WHAT YOU NEED TO DO:
Each line of the listing below must be set down exactly.

PROVIDED RECORDS:

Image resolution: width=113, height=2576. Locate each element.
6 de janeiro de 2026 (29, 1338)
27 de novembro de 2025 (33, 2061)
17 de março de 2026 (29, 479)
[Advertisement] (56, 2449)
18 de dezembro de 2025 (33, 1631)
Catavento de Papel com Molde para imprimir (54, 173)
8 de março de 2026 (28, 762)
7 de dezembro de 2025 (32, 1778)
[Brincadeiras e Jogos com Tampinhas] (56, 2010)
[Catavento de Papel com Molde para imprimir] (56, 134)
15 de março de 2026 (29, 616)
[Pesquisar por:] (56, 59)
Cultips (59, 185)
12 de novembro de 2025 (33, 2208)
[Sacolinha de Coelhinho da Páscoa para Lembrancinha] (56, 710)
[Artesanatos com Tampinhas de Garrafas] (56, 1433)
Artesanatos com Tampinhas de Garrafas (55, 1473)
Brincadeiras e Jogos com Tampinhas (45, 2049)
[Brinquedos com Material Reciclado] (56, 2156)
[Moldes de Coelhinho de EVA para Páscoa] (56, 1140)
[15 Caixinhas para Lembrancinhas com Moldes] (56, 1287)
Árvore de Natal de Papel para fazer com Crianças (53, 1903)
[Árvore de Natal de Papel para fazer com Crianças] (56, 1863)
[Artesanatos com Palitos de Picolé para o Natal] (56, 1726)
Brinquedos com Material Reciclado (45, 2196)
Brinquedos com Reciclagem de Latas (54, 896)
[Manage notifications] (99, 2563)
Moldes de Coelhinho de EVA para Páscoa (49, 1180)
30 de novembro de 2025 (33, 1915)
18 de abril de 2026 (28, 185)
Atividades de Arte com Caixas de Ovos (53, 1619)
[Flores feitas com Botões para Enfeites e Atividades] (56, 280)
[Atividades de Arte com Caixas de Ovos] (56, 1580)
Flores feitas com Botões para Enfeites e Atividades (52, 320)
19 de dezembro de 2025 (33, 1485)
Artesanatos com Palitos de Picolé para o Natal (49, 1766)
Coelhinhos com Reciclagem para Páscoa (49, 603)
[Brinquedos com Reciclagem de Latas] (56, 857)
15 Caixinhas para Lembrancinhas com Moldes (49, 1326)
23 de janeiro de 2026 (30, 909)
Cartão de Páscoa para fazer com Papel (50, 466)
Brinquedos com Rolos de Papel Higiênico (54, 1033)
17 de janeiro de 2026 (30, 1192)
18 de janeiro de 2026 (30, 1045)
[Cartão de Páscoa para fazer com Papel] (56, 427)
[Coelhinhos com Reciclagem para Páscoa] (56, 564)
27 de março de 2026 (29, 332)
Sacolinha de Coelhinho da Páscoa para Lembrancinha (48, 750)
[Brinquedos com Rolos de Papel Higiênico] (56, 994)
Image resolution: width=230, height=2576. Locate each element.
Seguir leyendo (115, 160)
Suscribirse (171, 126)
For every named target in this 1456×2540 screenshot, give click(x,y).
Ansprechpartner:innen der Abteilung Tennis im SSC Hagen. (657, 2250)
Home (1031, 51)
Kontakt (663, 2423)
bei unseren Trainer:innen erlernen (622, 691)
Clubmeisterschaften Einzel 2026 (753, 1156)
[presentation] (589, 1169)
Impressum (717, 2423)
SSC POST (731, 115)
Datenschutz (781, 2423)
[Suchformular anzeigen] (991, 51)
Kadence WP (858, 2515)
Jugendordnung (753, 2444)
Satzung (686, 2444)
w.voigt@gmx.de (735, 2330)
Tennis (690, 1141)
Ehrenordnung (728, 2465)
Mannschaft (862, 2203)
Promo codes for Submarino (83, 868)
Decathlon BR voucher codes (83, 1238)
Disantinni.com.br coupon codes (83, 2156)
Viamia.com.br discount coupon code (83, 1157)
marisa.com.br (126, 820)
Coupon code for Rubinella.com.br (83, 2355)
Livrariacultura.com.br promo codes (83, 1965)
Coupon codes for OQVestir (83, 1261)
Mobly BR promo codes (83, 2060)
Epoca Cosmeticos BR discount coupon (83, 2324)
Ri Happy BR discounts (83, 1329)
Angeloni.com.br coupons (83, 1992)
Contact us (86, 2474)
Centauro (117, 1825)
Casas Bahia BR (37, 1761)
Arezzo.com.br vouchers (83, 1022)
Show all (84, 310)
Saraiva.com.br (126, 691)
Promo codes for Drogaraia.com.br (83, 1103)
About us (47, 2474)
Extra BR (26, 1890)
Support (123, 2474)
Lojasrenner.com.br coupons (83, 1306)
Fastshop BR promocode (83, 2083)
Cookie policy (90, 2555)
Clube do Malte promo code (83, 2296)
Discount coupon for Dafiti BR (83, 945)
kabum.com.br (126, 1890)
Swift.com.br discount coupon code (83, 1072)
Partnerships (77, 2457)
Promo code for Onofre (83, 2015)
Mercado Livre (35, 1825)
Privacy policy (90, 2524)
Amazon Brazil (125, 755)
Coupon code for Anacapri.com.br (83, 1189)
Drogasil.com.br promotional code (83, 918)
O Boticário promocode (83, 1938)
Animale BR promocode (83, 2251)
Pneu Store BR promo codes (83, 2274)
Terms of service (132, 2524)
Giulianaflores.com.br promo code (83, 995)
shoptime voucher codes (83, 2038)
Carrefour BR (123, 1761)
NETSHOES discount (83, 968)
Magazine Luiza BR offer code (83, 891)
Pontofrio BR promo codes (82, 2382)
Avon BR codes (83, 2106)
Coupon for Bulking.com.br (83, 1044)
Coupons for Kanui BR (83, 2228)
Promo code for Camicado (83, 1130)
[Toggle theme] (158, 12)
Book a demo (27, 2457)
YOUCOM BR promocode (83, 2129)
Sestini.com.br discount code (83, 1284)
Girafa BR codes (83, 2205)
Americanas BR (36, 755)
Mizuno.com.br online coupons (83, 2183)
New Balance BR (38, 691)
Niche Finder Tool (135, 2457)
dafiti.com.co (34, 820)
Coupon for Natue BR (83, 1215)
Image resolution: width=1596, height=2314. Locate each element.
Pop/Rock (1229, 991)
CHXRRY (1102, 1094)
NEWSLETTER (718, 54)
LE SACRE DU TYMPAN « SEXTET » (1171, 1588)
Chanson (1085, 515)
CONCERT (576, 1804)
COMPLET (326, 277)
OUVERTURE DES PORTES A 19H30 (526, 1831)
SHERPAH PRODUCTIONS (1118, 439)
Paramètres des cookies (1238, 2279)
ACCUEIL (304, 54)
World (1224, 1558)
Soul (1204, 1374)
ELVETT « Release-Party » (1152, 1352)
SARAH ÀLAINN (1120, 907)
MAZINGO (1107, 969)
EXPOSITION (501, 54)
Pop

RESPONSE FOR THIS EXERCISE:
Image resolution: width=113, height=2576. Locate each element.
6 de janeiro de 2026 (29, 1338)
27 de novembro de 2025 (33, 2061)
17 de março de 2026 (29, 479)
[Advertisement] (56, 2449)
18 de dezembro de 2025 (33, 1631)
Catavento de Papel com Molde para imprimir (54, 173)
8 de março de 2026 (28, 762)
7 de dezembro de 2025 (32, 1778)
[Brincadeiras e Jogos com Tampinhas] (56, 2010)
[Catavento de Papel com Molde para imprimir] (56, 134)
15 de março de 2026 (29, 616)
[Pesquisar por:] (56, 59)
Cultips (59, 185)
12 de novembro de 2025 (33, 2208)
[Sacolinha de Coelhinho da Páscoa para Lembrancinha] (56, 710)
[Artesanatos com Tampinhas de Garrafas] (56, 1433)
Artesanatos com Tampinhas de Garrafas (55, 1473)
Brincadeiras e Jogos com Tampinhas (45, 2049)
[Brinquedos com Material Reciclado] (56, 2156)
[Moldes de Coelhinho de EVA para Páscoa] (56, 1140)
[15 Caixinhas para Lembrancinhas com Moldes] (56, 1287)
Árvore de Natal de Papel para fazer com Crianças (53, 1903)
[Árvore de Natal de Papel para fazer com Crianças] (56, 1863)
[Artesanatos com Palitos de Picolé para o Natal] (56, 1726)
Brinquedos com Material Reciclado (45, 2196)
Brinquedos com Reciclagem de Latas (54, 896)
[Manage notifications] (99, 2563)
Moldes de Coelhinho de EVA para Páscoa (49, 1180)
30 de novembro de 2025 (33, 1915)
18 de abril de 2026 (28, 185)
Atividades de Arte com Caixas de Ovos (53, 1619)
[Flores feitas com Botões para Enfeites e Atividades] (56, 280)
[Atividades de Arte com Caixas de Ovos] (56, 1580)
Flores feitas com Botões para Enfeites e Atividades (52, 320)
19 de dezembro de 2025 (33, 1485)
Artesanatos com Palitos de Picolé para o Natal (49, 1766)
Coelhinhos com Reciclagem para Páscoa (49, 603)
[Brinquedos com Reciclagem de Latas] (56, 857)
15 Caixinhas para Lembrancinhas com Moldes (49, 1326)
23 de janeiro de 2026 (30, 909)
Cartão de Páscoa para fazer com Papel (50, 466)
Brinquedos com Rolos de Papel Higiênico (54, 1033)
17 de janeiro de 2026 (30, 1192)
18 de janeiro de 2026 (30, 1045)
[Cartão de Páscoa para fazer com Papel] (56, 427)
[Coelhinhos com Reciclagem para Páscoa] (56, 564)
27 de março de 2026 (29, 332)
Sacolinha de Coelhinho da Páscoa para Lembrancinha (48, 750)
[Brinquedos com Rolos de Papel Higiênico] (56, 994)
Image resolution: width=230, height=2576. Locate each element.
Seguir leyendo (115, 160)
Suscribirse (171, 126)
For every named target in this 1456×2540 screenshot, give click(x,y).
Ansprechpartner:innen der Abteilung Tennis im SSC Hagen. (657, 2250)
Home (1031, 51)
Kontakt (663, 2423)
bei unseren Trainer:innen erlernen (622, 691)
Clubmeisterschaften Einzel 2026 (753, 1156)
[presentation] (589, 1169)
Impressum (717, 2423)
SSC POST (731, 115)
Datenschutz (781, 2423)
[Suchformular anzeigen] (991, 51)
Kadence WP (858, 2515)
Jugendordnung (753, 2444)
Satzung (686, 2444)
w.voigt@gmx.de (735, 2330)
Tennis (690, 1141)
Ehrenordnung (728, 2465)
Mannschaft (862, 2203)
Promo codes for Submarino (83, 868)
Decathlon BR voucher codes (83, 1238)
Disantinni.com.br coupon codes (83, 2156)
Viamia.com.br discount coupon code (83, 1157)
marisa.com.br (126, 820)
Coupon code for Rubinella.com.br (83, 2355)
Livrariacultura.com.br promo codes (83, 1965)
Coupon codes for OQVestir (83, 1261)
Mobly BR promo codes (83, 2060)
Epoca Cosmeticos BR discount coupon (83, 2324)
Ri Happy BR discounts (83, 1329)
Angeloni.com.br coupons (83, 1992)
Contact us (86, 2474)
Centauro (117, 1825)
Casas Bahia BR (37, 1761)
Arezzo.com.br vouchers (83, 1022)
Show all (84, 310)
Saraiva.com.br (126, 691)
Promo codes for Drogaraia.com.br (83, 1103)
About us (47, 2474)
Extra BR (26, 1890)
Support (123, 2474)
Lojasrenner.com.br coupons (83, 1306)
Fastshop BR promocode (83, 2083)
Cookie policy (90, 2555)
Clube do Malte promo code (83, 2296)
Discount coupon for Dafiti BR (83, 945)
kabum.com.br (126, 1890)
Swift.com.br discount coupon code (83, 1072)
Partnerships (77, 2457)
Promo code for Onofre (83, 2015)
Mercado Livre (35, 1825)
Privacy policy (90, 2524)
Amazon Brazil (125, 755)
Coupon code for Anacapri.com.br (83, 1189)
Drogasil.com.br promotional code (83, 918)
O Boticário promocode (83, 1938)
Animale BR promocode (83, 2251)
Pneu Store BR promo codes (83, 2274)
Terms of service (132, 2524)
Giulianaflores.com.br promo code (83, 995)
shoptime voucher codes (83, 2038)
Carrefour BR (123, 1761)
NETSHOES discount (83, 968)
Magazine Luiza BR offer code (83, 891)
Pontofrio BR promo codes (82, 2382)
Avon BR codes (83, 2106)
Coupon for Bulking.com.br (83, 1044)
Coupons for Kanui BR (83, 2228)
Promo code for Camicado (83, 1130)
[Toggle theme] (158, 12)
Book a demo (27, 2457)
YOUCOM BR promocode (83, 2129)
Sestini.com.br discount code (83, 1284)
Girafa BR codes (83, 2205)
Americanas BR (36, 755)
Mizuno.com.br online coupons (83, 2183)
New Balance BR (38, 691)
Niche Finder Tool (135, 2457)
dafiti.com.co (34, 820)
Coupon for Natue BR (83, 1215)
Image resolution: width=1596, height=2314. Locate each element.
Pop/Rock (1229, 991)
CHXRRY (1102, 1094)
NEWSLETTER (718, 54)
LE SACRE DU TYMPAN « SEXTET » (1171, 1588)
Chanson (1085, 515)
CONCERT (576, 1804)
COMPLET (326, 277)
OUVERTURE DES PORTES A 19H30 (526, 1831)
SHERPAH PRODUCTIONS (1118, 439)
Paramètres des cookies (1238, 2279)
ACCUEIL (304, 54)
World (1224, 1558)
Soul (1204, 1374)
ELVETT « Release-Party » (1152, 1352)
SARAH ÀLAINN (1120, 907)
MAZINGO (1107, 969)
EXPOSITION (501, 54)
Pop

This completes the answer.